Reproduce exactly the lines of the listing from the one containing "The image size is (365, 790)." to its final line, both included.

(Available data begins)

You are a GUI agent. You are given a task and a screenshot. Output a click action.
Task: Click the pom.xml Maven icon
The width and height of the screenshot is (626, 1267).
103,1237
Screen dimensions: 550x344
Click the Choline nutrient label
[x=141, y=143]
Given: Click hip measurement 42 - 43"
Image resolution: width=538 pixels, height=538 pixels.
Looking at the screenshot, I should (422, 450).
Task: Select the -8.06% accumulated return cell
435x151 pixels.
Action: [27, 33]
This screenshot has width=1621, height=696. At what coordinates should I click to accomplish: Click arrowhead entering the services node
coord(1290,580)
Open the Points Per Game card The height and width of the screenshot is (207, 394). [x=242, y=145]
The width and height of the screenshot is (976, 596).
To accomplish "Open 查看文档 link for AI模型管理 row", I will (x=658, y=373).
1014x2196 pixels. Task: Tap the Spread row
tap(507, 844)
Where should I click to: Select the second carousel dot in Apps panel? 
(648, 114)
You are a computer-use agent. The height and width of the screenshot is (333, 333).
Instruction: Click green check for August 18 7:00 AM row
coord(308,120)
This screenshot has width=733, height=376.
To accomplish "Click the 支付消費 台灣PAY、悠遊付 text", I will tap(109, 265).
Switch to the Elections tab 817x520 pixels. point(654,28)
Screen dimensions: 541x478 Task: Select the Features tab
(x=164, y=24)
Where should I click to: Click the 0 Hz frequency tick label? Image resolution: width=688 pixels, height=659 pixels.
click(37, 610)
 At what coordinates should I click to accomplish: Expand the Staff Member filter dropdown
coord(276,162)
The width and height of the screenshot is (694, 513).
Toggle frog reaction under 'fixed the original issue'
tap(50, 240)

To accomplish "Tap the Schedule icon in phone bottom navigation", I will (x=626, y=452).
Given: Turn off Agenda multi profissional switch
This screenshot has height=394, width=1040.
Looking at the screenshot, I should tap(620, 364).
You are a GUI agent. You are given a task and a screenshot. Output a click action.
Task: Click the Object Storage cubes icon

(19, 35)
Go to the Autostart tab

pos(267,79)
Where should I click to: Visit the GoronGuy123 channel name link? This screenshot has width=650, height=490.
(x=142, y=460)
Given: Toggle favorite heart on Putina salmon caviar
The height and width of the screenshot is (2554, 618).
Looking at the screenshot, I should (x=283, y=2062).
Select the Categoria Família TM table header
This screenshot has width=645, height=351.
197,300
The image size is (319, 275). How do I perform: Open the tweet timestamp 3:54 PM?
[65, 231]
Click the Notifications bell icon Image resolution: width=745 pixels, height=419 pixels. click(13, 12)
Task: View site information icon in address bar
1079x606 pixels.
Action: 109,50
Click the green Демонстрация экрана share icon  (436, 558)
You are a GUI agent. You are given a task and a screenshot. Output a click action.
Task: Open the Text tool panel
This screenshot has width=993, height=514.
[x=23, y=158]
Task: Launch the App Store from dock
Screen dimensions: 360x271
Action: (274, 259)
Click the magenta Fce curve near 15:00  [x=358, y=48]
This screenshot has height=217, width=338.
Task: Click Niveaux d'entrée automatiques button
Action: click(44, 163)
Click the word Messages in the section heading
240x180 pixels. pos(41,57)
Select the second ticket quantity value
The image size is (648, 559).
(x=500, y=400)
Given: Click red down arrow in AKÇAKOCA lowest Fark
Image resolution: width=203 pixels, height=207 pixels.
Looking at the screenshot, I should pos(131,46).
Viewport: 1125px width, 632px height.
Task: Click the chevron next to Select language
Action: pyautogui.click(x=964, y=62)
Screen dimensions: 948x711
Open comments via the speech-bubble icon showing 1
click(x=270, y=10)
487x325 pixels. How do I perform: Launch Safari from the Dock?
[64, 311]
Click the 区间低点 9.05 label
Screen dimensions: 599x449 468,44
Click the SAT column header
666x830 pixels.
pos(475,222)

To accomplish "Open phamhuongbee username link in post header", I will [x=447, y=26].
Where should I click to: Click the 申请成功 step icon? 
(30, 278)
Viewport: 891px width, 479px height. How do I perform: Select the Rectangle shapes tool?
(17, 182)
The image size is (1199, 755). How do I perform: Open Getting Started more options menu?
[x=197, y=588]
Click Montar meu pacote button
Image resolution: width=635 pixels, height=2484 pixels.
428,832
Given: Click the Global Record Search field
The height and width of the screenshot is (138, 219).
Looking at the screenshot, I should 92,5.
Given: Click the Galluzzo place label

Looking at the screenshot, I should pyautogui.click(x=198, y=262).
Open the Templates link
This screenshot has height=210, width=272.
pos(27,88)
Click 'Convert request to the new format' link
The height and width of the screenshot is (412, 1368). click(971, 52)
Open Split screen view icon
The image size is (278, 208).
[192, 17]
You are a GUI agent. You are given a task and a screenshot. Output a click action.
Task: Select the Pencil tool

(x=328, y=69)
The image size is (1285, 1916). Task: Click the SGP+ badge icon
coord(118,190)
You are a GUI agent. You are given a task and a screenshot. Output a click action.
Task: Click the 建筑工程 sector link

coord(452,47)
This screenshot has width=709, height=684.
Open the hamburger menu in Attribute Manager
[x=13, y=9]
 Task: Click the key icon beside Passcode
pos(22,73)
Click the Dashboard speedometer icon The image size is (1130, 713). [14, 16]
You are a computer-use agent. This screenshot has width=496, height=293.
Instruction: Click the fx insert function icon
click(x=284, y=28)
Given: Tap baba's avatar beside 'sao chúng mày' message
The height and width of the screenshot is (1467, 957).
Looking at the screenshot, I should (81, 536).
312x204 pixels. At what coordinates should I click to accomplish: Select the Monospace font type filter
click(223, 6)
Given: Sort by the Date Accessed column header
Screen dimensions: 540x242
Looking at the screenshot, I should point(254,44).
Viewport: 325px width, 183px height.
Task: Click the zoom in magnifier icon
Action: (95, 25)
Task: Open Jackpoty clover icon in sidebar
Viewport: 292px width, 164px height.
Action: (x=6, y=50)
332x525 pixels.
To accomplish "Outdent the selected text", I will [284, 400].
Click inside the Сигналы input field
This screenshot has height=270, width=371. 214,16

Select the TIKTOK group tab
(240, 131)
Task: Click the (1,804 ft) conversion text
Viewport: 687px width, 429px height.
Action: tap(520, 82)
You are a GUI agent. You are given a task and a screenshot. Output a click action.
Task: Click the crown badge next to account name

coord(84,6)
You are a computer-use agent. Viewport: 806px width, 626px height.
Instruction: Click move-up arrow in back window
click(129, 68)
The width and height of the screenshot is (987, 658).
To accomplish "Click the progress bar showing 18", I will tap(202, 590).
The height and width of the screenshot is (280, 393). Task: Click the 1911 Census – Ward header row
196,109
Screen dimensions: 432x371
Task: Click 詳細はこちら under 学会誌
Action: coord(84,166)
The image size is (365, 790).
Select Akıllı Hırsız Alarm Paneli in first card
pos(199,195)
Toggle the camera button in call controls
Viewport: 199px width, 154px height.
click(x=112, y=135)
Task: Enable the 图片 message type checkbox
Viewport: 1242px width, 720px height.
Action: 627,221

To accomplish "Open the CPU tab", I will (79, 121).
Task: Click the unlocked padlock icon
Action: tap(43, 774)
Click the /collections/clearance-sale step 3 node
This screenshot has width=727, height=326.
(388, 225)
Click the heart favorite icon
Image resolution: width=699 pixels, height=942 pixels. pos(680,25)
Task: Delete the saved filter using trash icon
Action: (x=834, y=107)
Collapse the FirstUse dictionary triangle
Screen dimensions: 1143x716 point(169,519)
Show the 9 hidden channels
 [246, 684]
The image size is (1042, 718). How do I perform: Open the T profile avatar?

(Available data ends)

- [Expected answer]
The image size is (365, 790).
Select Akıllı Hırsız Alarm Paneli in first card
pos(199,195)
Toggle the camera button in call controls
Viewport: 199px width, 154px height.
click(x=112, y=135)
Task: Enable the 图片 message type checkbox
Viewport: 1242px width, 720px height.
Action: 627,221

To accomplish "Open the CPU tab", I will (79, 121).
Task: Click the unlocked padlock icon
Action: tap(43, 774)
Click the /collections/clearance-sale step 3 node
This screenshot has width=727, height=326.
(388, 225)
Click the heart favorite icon
Image resolution: width=699 pixels, height=942 pixels. pos(680,25)
Task: Delete the saved filter using trash icon
Action: (x=834, y=107)
Collapse the FirstUse dictionary triangle
Screen dimensions: 1143x716 point(169,519)
Show the 9 hidden channels
 [246, 684]
The image size is (1042, 718). How do I perform: Open the T profile avatar?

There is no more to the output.